Sunday Reflection: ‘If you had faith the size of a mustard seed, you could say to this mulberry tree, “Be uprooted and planted in the sea”, and it would obey you.
This is a good opportunity to ask, What is faith, anyway? Jesus is saying that faith is not, fundamentally, something we quantify. Keep in mind that verse 6 is prompted by the apostles’ petition, “Increase our faith!” (verse 5).
Jesus’ response suggests that the apostles’ request is misguided. He pivots from the question of quantity to the question of sufficiency. Faith “the size of a mustard seed” is sufficient for even the most demanding tasks of discipleship. The mustard seed was known both for its miniscule size (1-2 millimeters in diameter) and for the contrastingly large, unruly bush that it produced. It was therefore the perfect metaphor for small beginnings leading to big results. But again, the point of Jesus’ metaphor (now quite mixed) is not to quantify faith as much as to affirm its power. God works through a modicum of faith to empower us to forgive even the most annoyingly repetitive sinners.  By approaching each ordinary task as an opportunity to live their faith, they discovered the extraordinary depth of God’s love for them and for the seemingly ordinary (but quite extraordinary!) people around them. (By: Ira Brent Driggers) 

Rectors’ Corner: We want to take this opportunity to thank our heavenly Father for allowing and giving us this wonderful time and opportunity to celebrate St. Michael’s 60th founding anniversary. I also want to take this chance to say thank you for your stewardship and participation that took place in the church recently.

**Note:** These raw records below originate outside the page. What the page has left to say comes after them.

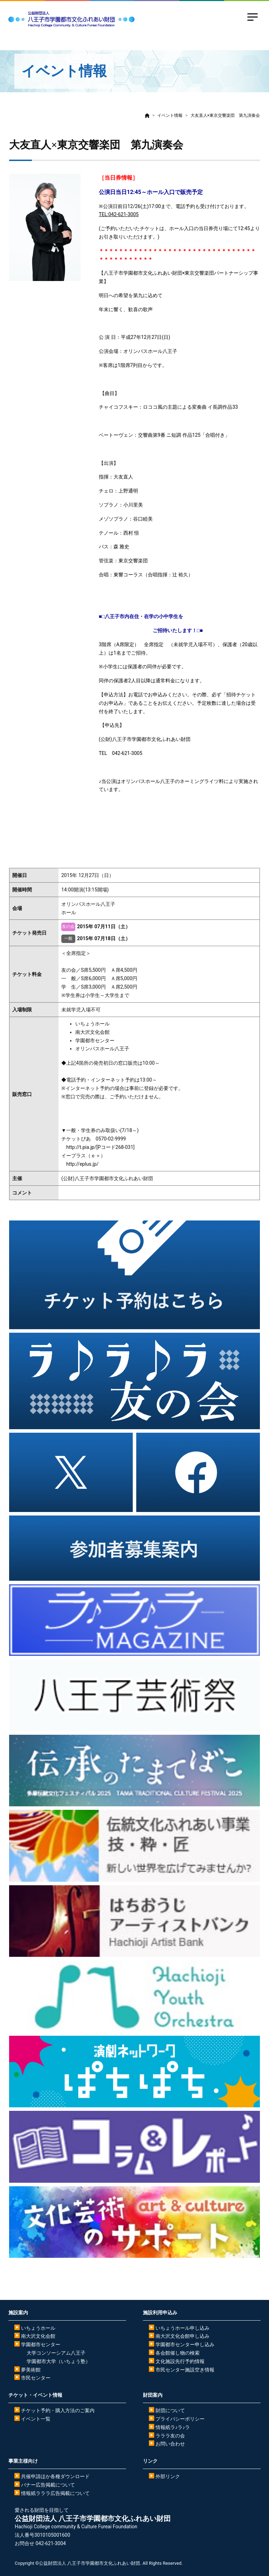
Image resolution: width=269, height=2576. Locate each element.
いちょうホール (38, 2328)
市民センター (35, 2378)
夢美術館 (31, 2370)
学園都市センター (40, 2344)
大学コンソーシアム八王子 (56, 2353)
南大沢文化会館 (38, 2336)
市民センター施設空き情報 (185, 2370)
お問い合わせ (170, 2444)
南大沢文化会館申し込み (182, 2336)
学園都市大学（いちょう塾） (58, 2361)
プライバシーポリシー (180, 2419)
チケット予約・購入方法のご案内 (58, 2410)
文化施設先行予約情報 (180, 2361)
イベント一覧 (35, 2419)
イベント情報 (169, 115)
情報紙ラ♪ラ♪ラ (173, 2427)
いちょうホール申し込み (182, 2328)
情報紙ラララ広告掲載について (55, 2493)
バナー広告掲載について (48, 2485)
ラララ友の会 (170, 2435)
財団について (170, 2410)
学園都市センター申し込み (185, 2344)
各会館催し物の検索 (178, 2353)
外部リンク (168, 2476)
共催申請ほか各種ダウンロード (55, 2476)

We are very much overwhelmed by the support we received right from our Archbishop to the organizing team that made it possible for us to have the celebration to take place.

We appreciate for all those who took part and the resources that were used, we say thank you to the church members, families and friends, and our Lord who is in heaven who knows how much we feel right now.

We thank the church community for supporting us in prayers and all the warm greetings they all have sent to us.

We say thank you and God bless you. Yours in the Lord.

Louie+

 

Francis of Assisi: 4 October-Memorial. The thirteenth-century Italian whose greatest honour was to be known as il Poverello, “the little poor one of Christ.”

He grew up in a very wealthy family and seemed to have not a care in the world until he was twenty years old, when a chance encounter with a leper left him appalled by his own uselessness. Soon afterwards he heard Jesus speaking to him from a painting of the crucifixion over the altar of a local church. He threw away his wardrobe and renounced his father’s wealth in order to care for the poor and the crippled. In 1208 he heard the commission which the risen Lord gave to his apostles, “Go, make all nations my disciples,” and knew that it was also addressed to him. Francis began to train his followers for the task of making Jesus truly known and loved among the ordinary people of Italy. Out of this movement developed the Order of the Lesser Brethren, commonly called the Franciscans.

Francis cared deeply for his new Order, but he also grew restless as it became an established institution of the Church. He distanced himself from its day-to-day life and eventually went his own way as he strove to imitate Christ’s total obedience to God. Two years before his death he was granted a sign which manifested this desire. One September day in 1224, he had a vision of the Crucified borne on the wings of a seraph. As the vision withdrew, the wounds of Jesus appeared in Francis’s own flesh — the scars like nail-wounds on his hands and feet, and in his right side a scar like a spear-wound. These marks, called the stigmata, remained on Francis’s body until his death two years later.